A specialty resins plant reduced batch cycle times, power and fuel consumption by running focused Lean Kaizen projects on reactors, utilities and maintenance practices. By attacking energy waste at source and simplifying operating methods, the plant freed up capacity, lowered kWh/MT and fuel cost, and improved process stability without major capital investment.
Context and Challenges
The plant operates multiple reactors and shared utility systems to manufacture different resin grades. Before Lean Kaizen, the site faced:
- Long batch cycle times on key grades, limiting throughput on critical reactors.
- High fuel and power costs, with drum-cleaning boilers and cooling-tower fans running longer than needed.

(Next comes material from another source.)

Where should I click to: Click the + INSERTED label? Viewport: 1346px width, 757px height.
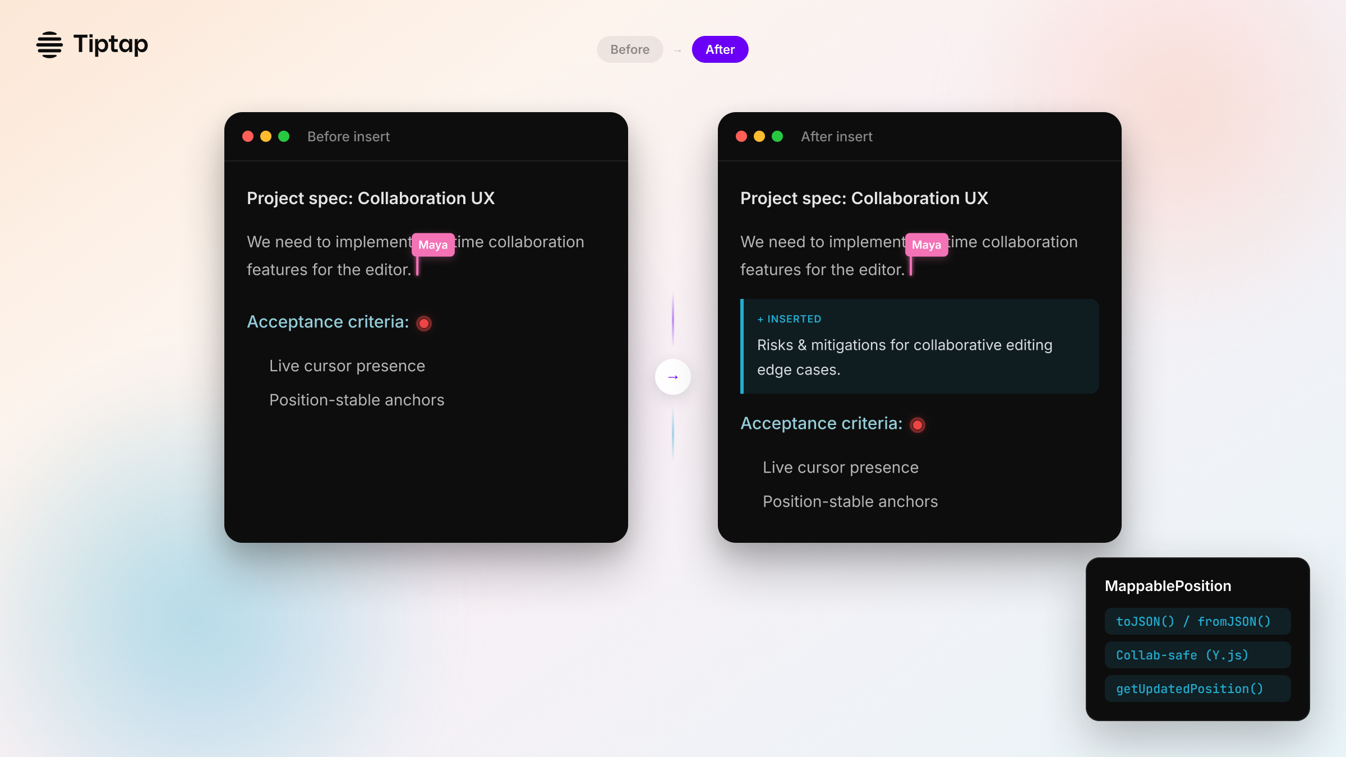click(x=789, y=319)
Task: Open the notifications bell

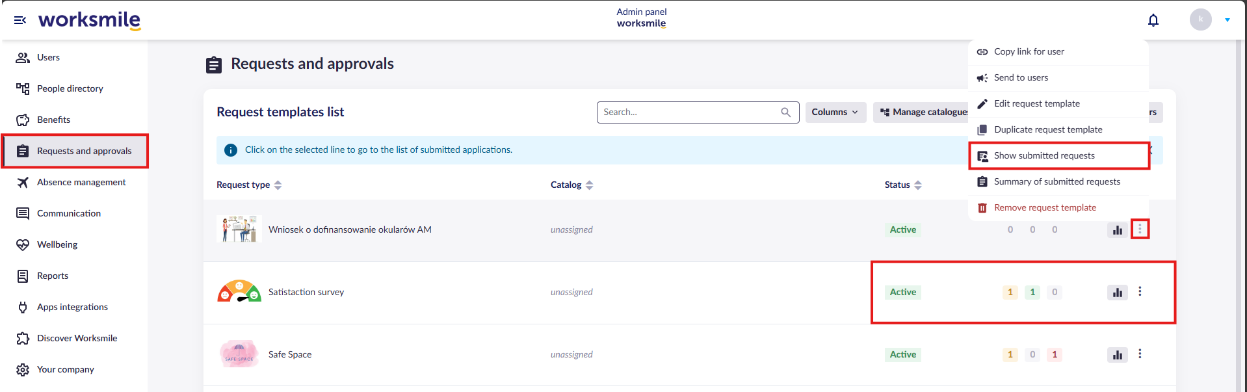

- Slow PVA solution cooking, tying up vessels and energy for several hours per batch.
- Quality and yield variation linked to inaccurate manual charging using flow meters rather than precise weight.
Management wanted to reduce specific energy consumption, shorten cycle times and stabilise charging and quality through low-cost, fast-payback improvements in operations and maintenance.
Our Approach
The improvement roadmap was structured as a set of focused Lean Kaizen / TPM projects:
- Cycle-time and energy diagnostics on selected grades and utilities to establish baselines.
- Loss analysis on reactors, cleaning systems, cooling towers and solution preparation to identify high-impact opportunities.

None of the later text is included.